La Costiera Amalfitana, conosciuta in tutto il Mondo sia per le bellezze paesaggistiche che culturali, può a ragione vantarsi di possedere una gastronomia ricchissima di prodotti di mare, ma soprattutto di terra.

Le origini della gastronomia in Costiera non bisogna dimenticarlo, sono essenzialmente povere, semplici, basate su prodotti agricolo-caseari, che però combinate con la fantasia, la sapienza ed il clima favorevole, permettono di ottenere piatti dagli straordinari profumi e sapori.
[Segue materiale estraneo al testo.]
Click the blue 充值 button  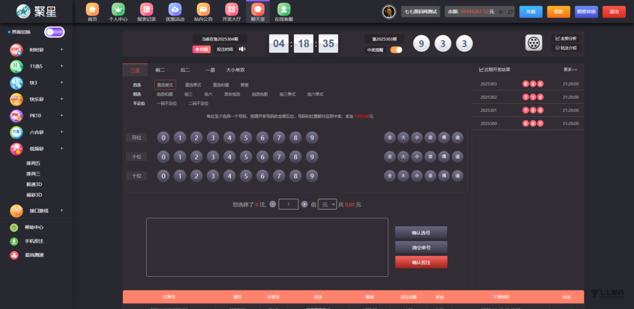coord(531,12)
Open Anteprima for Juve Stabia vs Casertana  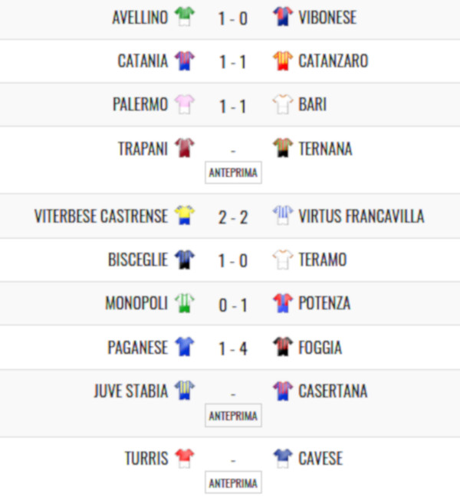click(233, 416)
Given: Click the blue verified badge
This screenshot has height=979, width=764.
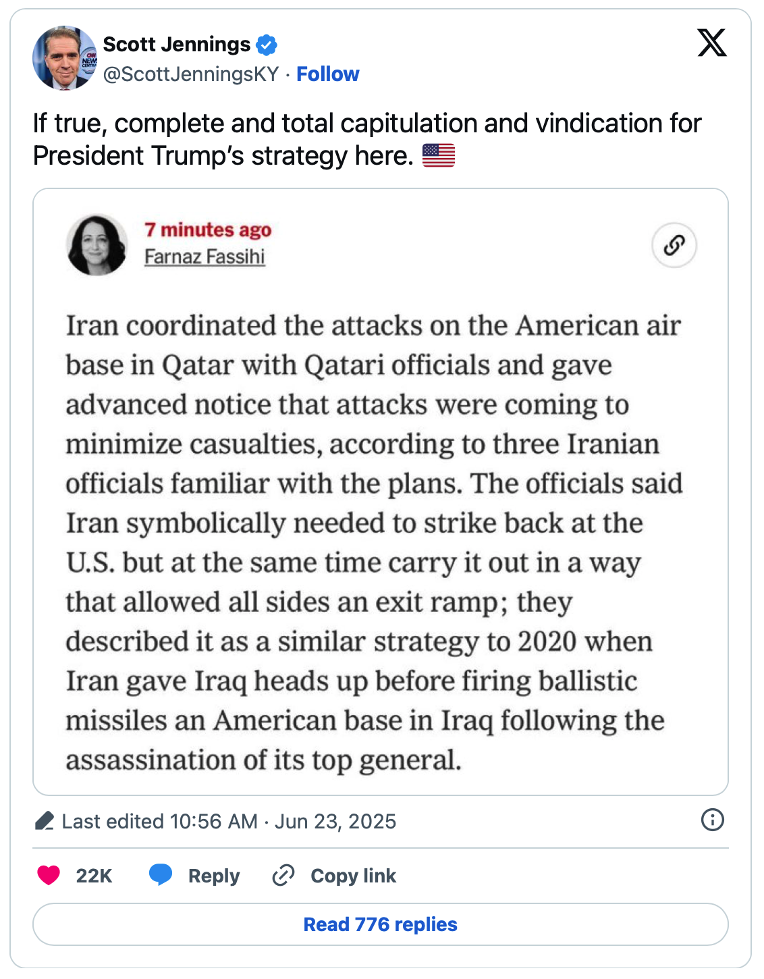Looking at the screenshot, I should coord(267,45).
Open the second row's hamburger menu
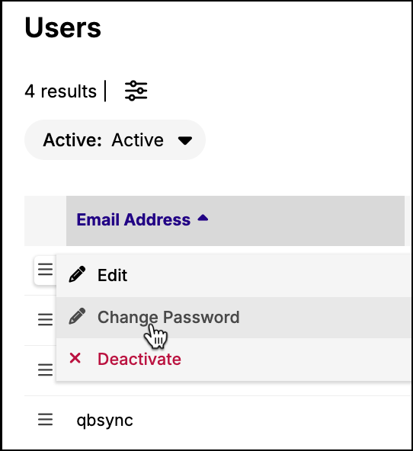This screenshot has height=451, width=413. [x=46, y=320]
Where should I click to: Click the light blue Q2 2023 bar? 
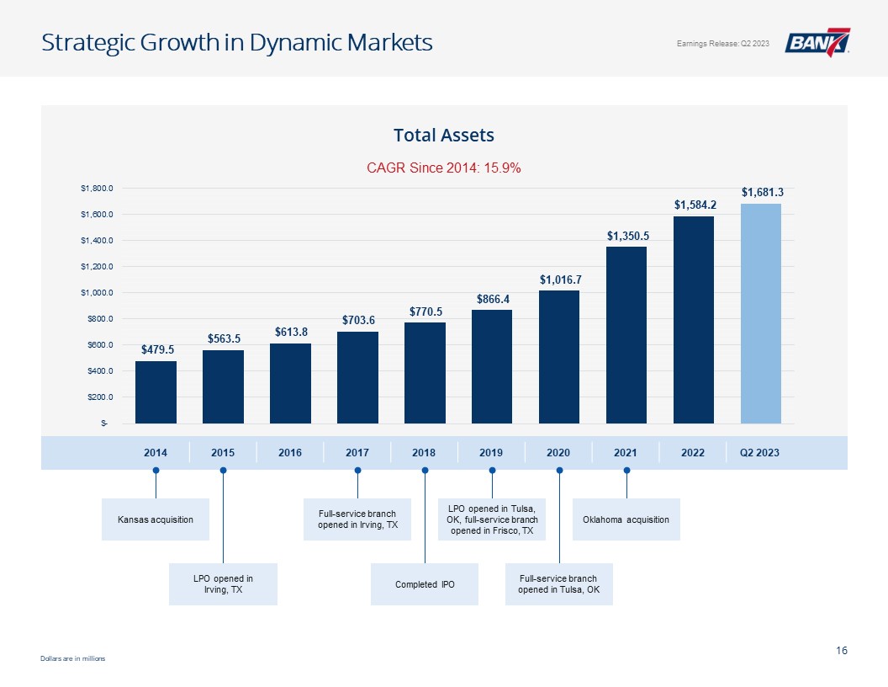(x=760, y=313)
La Pasqua è una delle più grandi feste religiose, durante la quale vengono commemorate la morte e la resurrezione di Gesù. La maggior parte delle tradizioni pasquali si possono ricondurre ad antichi riti di propiziazione e di eliminazione, connessi con l’inizio della primavera. Ad accentuare tutto questo, contribuisce il precedente periodo di Quaresima in cui, specialmente nei secoli passati, l’astinenza acquistava un evidente significato di purificazione.

Il menù di Pasqua in seguito a ciò, è infatti ricco ed impegnativo, quanto quello natalizio e non fa per niente riferimento all’astinenza. Si sa le tradizioni vanno rispettate e tramandate, le massaie impiegano diversi giorni per infornare dolci, in notevoli quantità, che spesso si regalano come simbolo di buon augurio.

In ogni casa della Costiera che si rispetti il capofamiglia, dopo aver sapientemente addobbato e benedetto con l’acqua santa ed il rametto di palma la tavola pasquale, inaugura l’inizio del pasto che innanzitutto prevede un abbondante antipasto, composto da affettati misti (la fellata), tra cui: soppressata, uova sode, ricotta salata, pancetta, capocollo, olive, provolone e qualche acciuga sott’olio. Volendo il tutto lo si può accompagnare con torte rustiche, casatiello salato o tortano di sugna e cicoli, abbellito con uova ricoperte ancora dalla buccia.

Il primo piatto di solito prevede la classica pasta al forno, assemblata con diversi strati di mozzarella, polpettine, salame, ricotta, parmigiano e basilico. Proseguendo con l’abbuffata, il secondo in genere consiste in capretto o agnello al forno con patate novelle, profumate al rosmarino o insaporite con pezzetti croccanti di pancetta.

A questo punto quando apparentemente pare non esservi più alcuna portata, si intrufola prepotente la minestra maritata, conosciuta anche in epoca borbonica con il termine di “menesta cu no palmo ‘e grasso”, composta da svariate verdure di campo in brodo a cui si aggiungono pezzi meno nobili del maiale, ma molto saporiti.

Il banchetto dei dolci infine prevede la pastiera ed il casatiello dolce, fatto di pan di spagna, ricoperto di glassa bianca, decorato con confettini colorati, caramelle, monete di cioccolata e una bella pecora di zucchero sulla sommità.

Il lunedì in Albis (o’ pascone) poi gli abitanti della Costiera, nella classica gita fuori porta non si fanno mancare nulla, dal momento che inseriscono in grosse ceste da asporto diverse tipologie di prelibatezze: gattò di patate, pizze rustiche o frittate di maccheroni, sia rosse che bianche, salami, torte salate e pastiera. Se allora Pasqua è sinonimo di grandi mangiate in compagnia, ha ragione lo scrittore, drammaturgo George Bernard Shaw, quando asserisce: “Non vi è amore più sincero di quello per il cibo”.